MARC C. LEWIS, PLAINTIFF,
v.
DIAMOND ESSENTIALS, INC., ET. AL., DEFENDANTS.



The opinion of the court was delivered by: Honorable Janis L. Sammartino United States District Judge

ORDER: GRANTING DEFENDANTS' MOTIONS TO DISMISS; DENYING DEFENDANTS' MOTIONS TO STRIKE (Doc. Nos. 6, 9, 7, 12.)

Presently before the Court are two motions to dismiss (Doc. Nos. 6, 9) and two motions to strike (Doc. Nos. 7, 12). For the reasons stated below, the Court GRANTS both motions to dismiss and DENIES both motions to strike.

BACKGROUND

Plaintiff's original complaint, filed on February 8, 2008 in the San Diego Superior Court, named as Defendants Emerald Mortgage, Johann Balidido, Teresa Stravers, and Does 1 through 25. (Doc. No. 1-2, Exh. B.) The original complaint asserted three claims: 1) Fraud; 2) General Negligence; and 3) Intentional Tort. (Id.) On July 17, 2008, Plaintiff filed a first amended complaint ("FAC") naming Emerald Mortgage, Johann Balidido, Teresa Stravers, and Does 1 through 10. (Id.) The FAC replaced Plaintiff's original claims with three new claims for: 1) Fraud/Deceit in the Inducement; 2) Negligent Misrepresentation; and 3) Indebitatus Assumpsit. (Id.) Plaintiff filed a second amended complaint ("SAC") on October 23, 2009, adding Defendants Diamond Essentials, Inc.; Kiley, Kruse, Silverthorn & Mercado, Inc.; Denis Kiely; Patrick Eugene Kruse; Jason Edward Silverthorn; Christopher Ian Mercado; Junius Kyung-Jin Lim; Deutche Bank; MortgageIT, Inc.; and Does 1 through 100. (Doc. No. 1-3, Exh. B.) The SAC asserts claims for: 1) Breach of Contract; 2) Breach of the Implied Covenant of Good Faith and Fair Dealing; 3) Intentional Misrepresentation; 4) Fraud; 5) Breach of Fiduciary Duty; 6) Constructive Fraud; 7) Negligent Misrepresentation; 8) Negligence; 9) Unjust Enrichment; 10) Violations of the Truth in Lending Act, 15 U.S.C. 1601 et seq. ("TILA"), 11) Violations of the Real Estate and Settlement Procedures Act, 12 U.S.C 2601 ("RESPA"); and 12) Violations of Business & Professions Code Section 17200. (Id.) Defendants Deutche Bank and MortgageIT, first named in the SAC, are the only defendants named in Plaintiff's causes of action for violations of TILA and RESPA. (Id.) All other claims are asserted against all Defendants. (Id.)

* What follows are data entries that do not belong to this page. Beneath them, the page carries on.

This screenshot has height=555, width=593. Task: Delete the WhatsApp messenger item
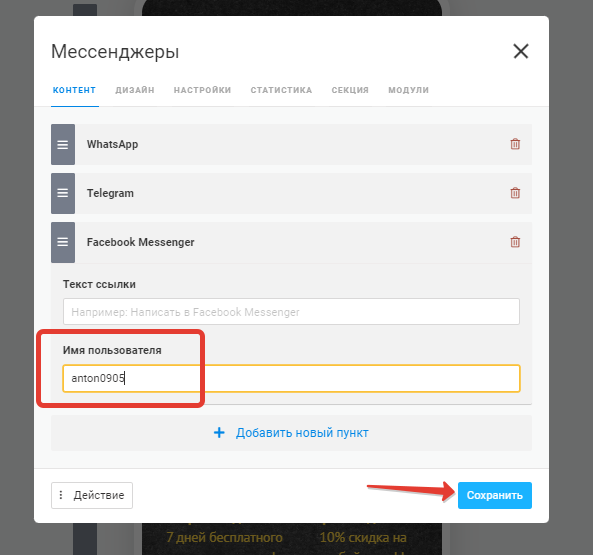pos(515,144)
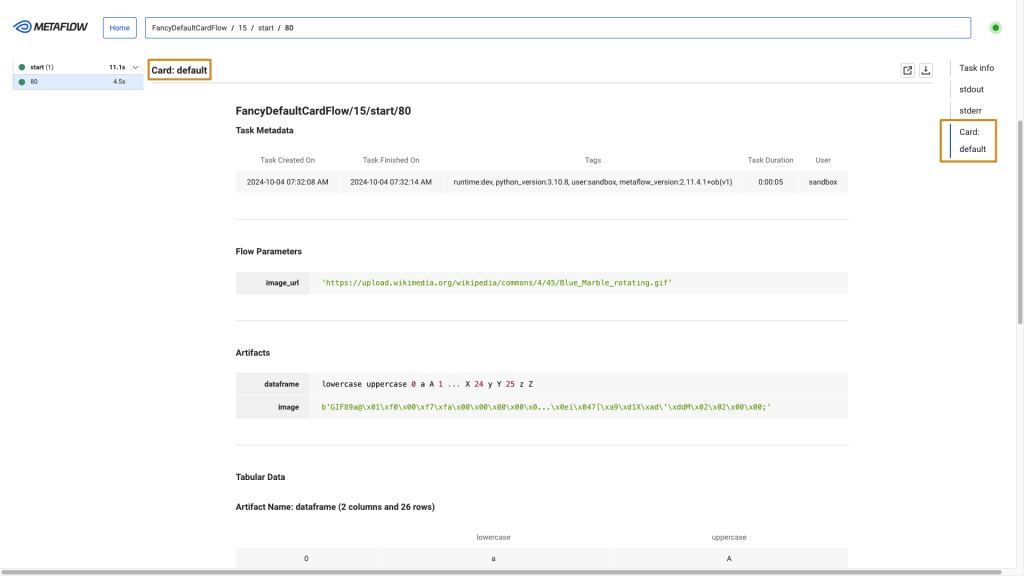
Task: Collapse the start step chevron
Action: coord(135,67)
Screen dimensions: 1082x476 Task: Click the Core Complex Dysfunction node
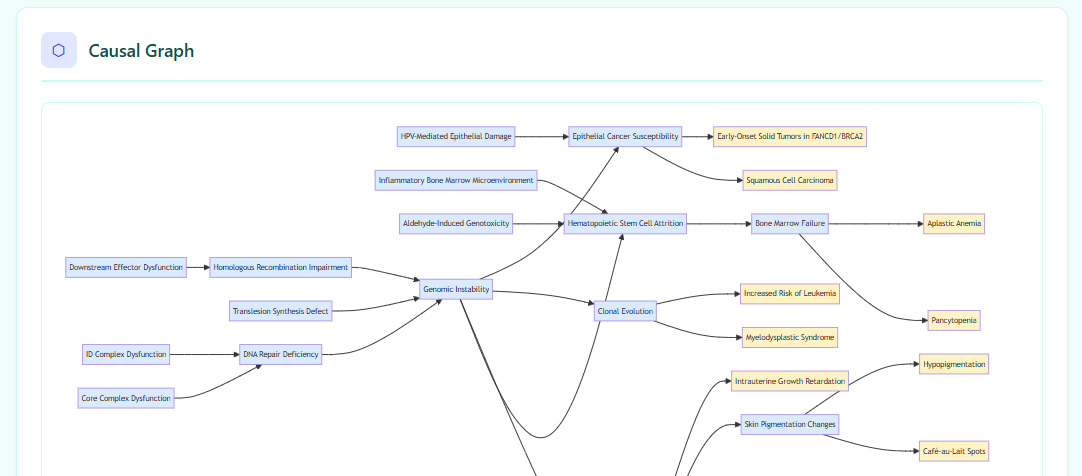(126, 398)
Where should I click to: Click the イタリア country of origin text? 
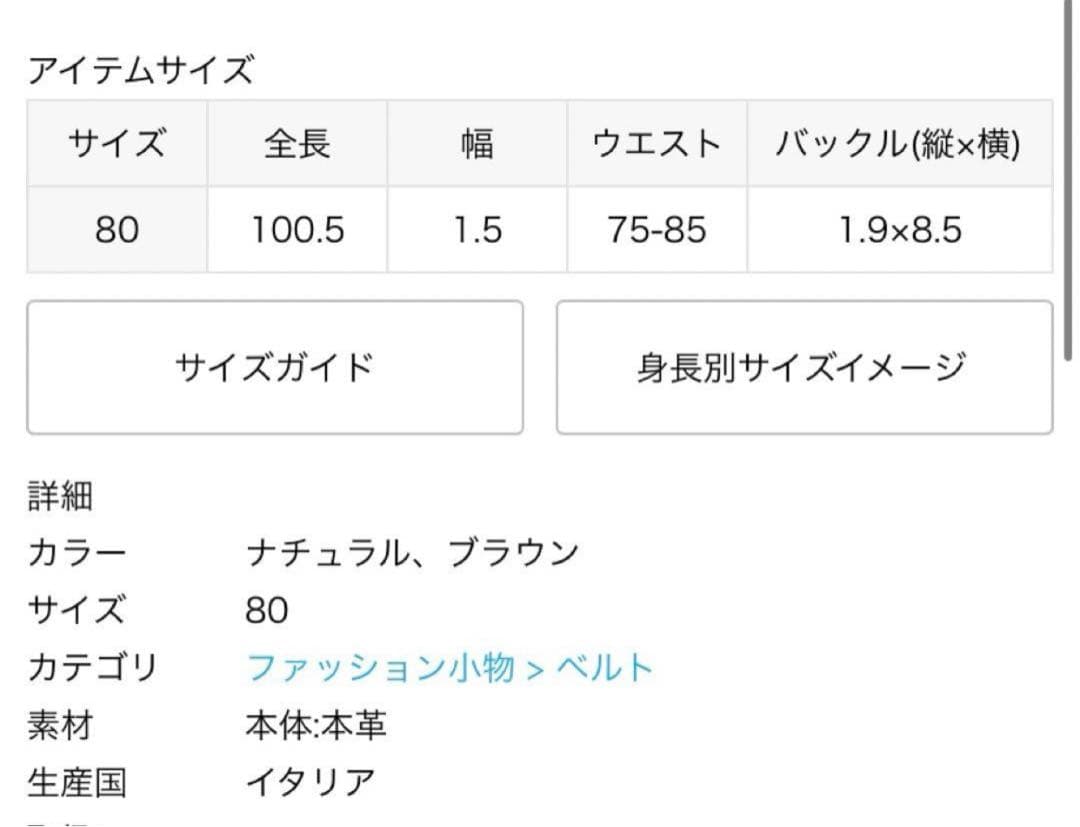(310, 782)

On January 15, 2010, Defendant MortgageIT removed the action to the Southern District of California based on federal question jurisdiction.*fn1 (Doc. No. 1.) On January 22, 2010, Defendants Deutche Bank and MortgageIT filed a motion to dismiss and a motion to strike. (Doc. Nos. 6, 7.) The remaining Defendants, on February 2, 2010, filed a motion to dismiss and a motion to strike in addition to notices joining the motions to dismiss and strike filed by Defendants Deutche Bank and MortgageIT.*fn2 (Doc. Nos. 9, 10, 12, 13.) Plaintiff failed to respond to the motions filed by Defendants Deutche Bank and MortgageIT, but did respond to the motions filed by the remaining Defendants.*fn3 (Doc. Nos. 14, 15.)

LEGAL STANDARD

Federal Rule of Civil Procedure 12(b)(6) permits a party to raise by motion the defense that the complaint "fail[s] to state a claim upon which relief can be granted," generally referred to as a motion to dismiss. The Court evaluates whether a complaint states a cognizable legal theory and sufficient facts in light of Federal Rule of Civil Procedure 8(a), which requires a "short and plain statement of the claim showing that the pleader is entitled to relief." Although Rule 8 "does not require 'detailed factual allegations,' . . . it [does] demand[] more than an unadorned, the-defendant-unlawfully-harmed-me accusation." Ashcroft v. Iqbal, - US - , 129 S.Ct. 1937, 1949 (2009) (quoting Bell Atl. Corp. v. Twombly, 550 U.S. 544, 555 (2007)). In other words, "a plaintiff's obligation to provide the 'grounds' of his 'entitle[ment] to relief' requires more than labels and conclusions, and a formulaic recitation of the elements of a cause of action will not do." Twombly, 550 U.S. at 555 (citing Papasan v. Allain, 478 U.S. 265, 286 (1986)). "Nor does a complaint suffice if it tenders 'naked assertion[s]' devoid of 'further factual enhancement.'" Iqbal, 129 S.Ct. at 1949 (citing Twombly, 550 U.S. at 557).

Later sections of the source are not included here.